5. RELEASE. The undersigned, for himself, his heirs, personal
representatives, successors and assigns, does hereby release, acquit, discharge
and covenant not to xxx the Surviving Corporation, its officers, directors,
agents, attorneys, employees, successors and assigns, with respect to all past,
present and future claims, expenses, losses, liabilities and obligations of any
nature whatsoever, whether accrued or contingent, known or unknown, whether
sounding in contract, tort or otherwise, based in whole or in any material part
upon facts and circumstances in existence as of the Closing Date including, but
not limited to, the actions taken by the Company in connection with the
Reorganization Agreement, provided that the foregoing shall not apply to or
release any claim for indemnification that the undersigned may have for any
breach of representation or warranty by the Parent under the Reorganization
Agreement.
6. NOTICES
(a) All notices, instructions and other communications
required or permitted to be given hereunder shall be given in writing and shall
be deemed to have been duly given if delivered personally, given by prepaid
telegram, sent by overnight courier or mailed first-class, postage prepaid,
registered or certified mail, to the Company, the Surviving Corporation or the
Shareholder's Agent to the address set forth below or if to the undersigned, to
the address set forth on the signature page hereto.
If to Shareholder's Agent, Parent or the Surviving Corporation, to:
Xxxxx X. XxXxxxx
000 Xxxxx Xxxxxx Xxx Xxxx #000-X-000
Xxxxxxx, Xxxxx 00000
(b) Any party to this Agreement may change the address to
which such communications are to be directed to it by giving written notice to
the other parties hereto in the manner provided in this paragraph.

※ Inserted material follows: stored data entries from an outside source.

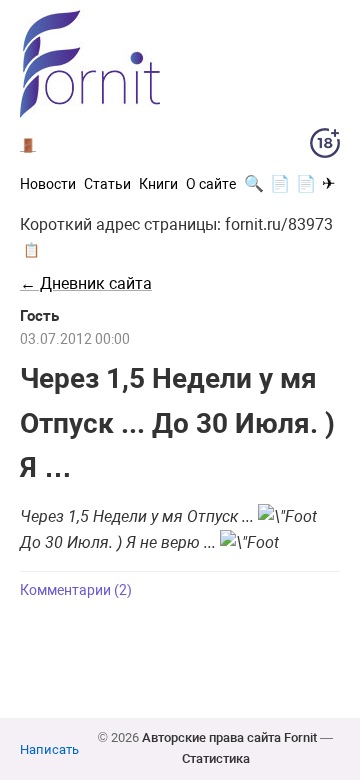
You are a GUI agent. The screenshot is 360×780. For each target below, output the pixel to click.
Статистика (216, 758)
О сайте (211, 184)
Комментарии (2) (76, 590)
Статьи (107, 184)
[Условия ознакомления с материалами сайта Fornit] (325, 147)
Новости (48, 184)
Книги (158, 184)
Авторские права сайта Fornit (229, 737)
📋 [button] (31, 250)
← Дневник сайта (86, 283)
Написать (49, 749)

7. GOVERNING LAW. This Agreement shall be governed by and construed
and enforced in accordance with the internal laws of the state of Texas without
giving effect to any choice of law or conflict provision or rule (whether of the
state of Texas or any other jurisdiction) that would cause the application of
the laws of any jurisdiction other than the state of Texas.
8. TERM. This Agreement shall be irrevocable and coupled with an
interest and shall be effective from the date first above written until the
final distribution of the Merger Shares in accordance with the terms of this
Agreement and the Reorganization Agreement.

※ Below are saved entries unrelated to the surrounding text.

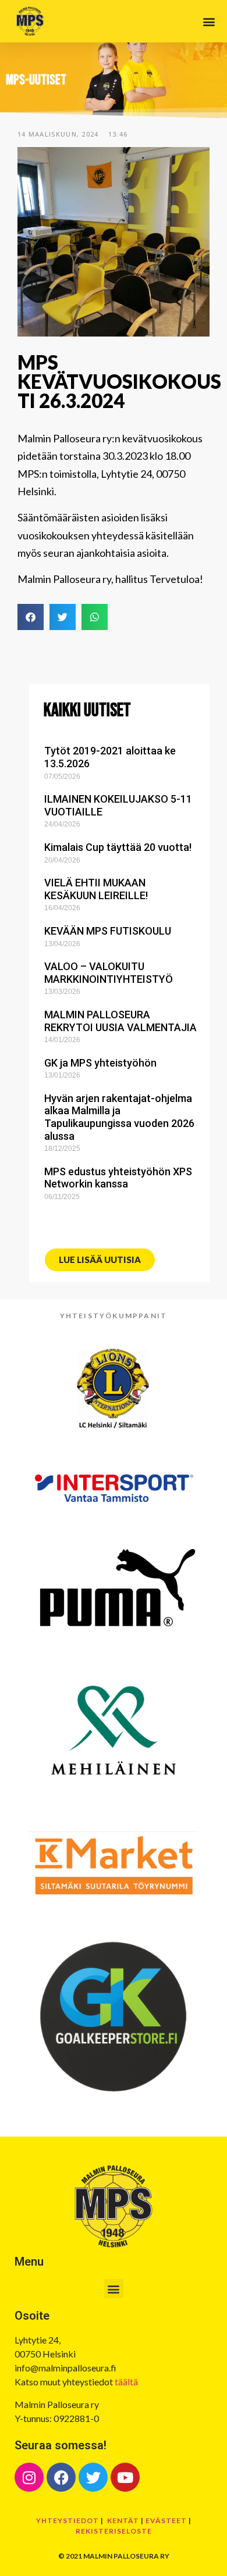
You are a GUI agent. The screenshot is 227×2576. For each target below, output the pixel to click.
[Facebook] (61, 2477)
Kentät (123, 2520)
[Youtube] (125, 2477)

9. SUCCESSOR. This Agreement shall be binding on all heirs, legal
representatives, successors and assigns of the undersigned.
10. SEVERABILITY. If any provision of this Agreement shall be held to
be illegal, invalid or unenforceable under any applicable law, then such
contravention or invalidity shall not invalidate the entire Agreement. Such
provision shall be deemed to be modified to the extent necessary to render it
legal, valid and enforceable, and if no such modification shall render it legal,
valid and enforceable, then this Agreement shall be construed as if not
containing the provision held to be invalid, and the rights and obligations of
the parties shall be construed and enforced accordingly.
11. COUNTERPARTS. This Agreement may be executed in one or more
counterparts, each of which shall be deemed an original but all of which shall
be deemed to be one and the same instrument.
IN WITNESS WHEREOF, the undersigned has executed this Agreement or
caused the same to be executed as of the day, month and year first above
written.
Dated: December ____, 1998
Shareholder Address __________________________
(Signature)
----------------------------- --------------------------
(Signature if held jointly)
Please date this Agreement, sign your name exactly as it appears hereon and mail
promptly in the enclosed envelope. Where thee is more than one owner, each
should sign. When signing as an attorney. administrator, executor, guardian or
trustee, please add your title as such. If executed by a corporation, the proxy
should be signed by a duly authorized officer. If executed by a partnership,
please sign in the partnership name by an authorized person.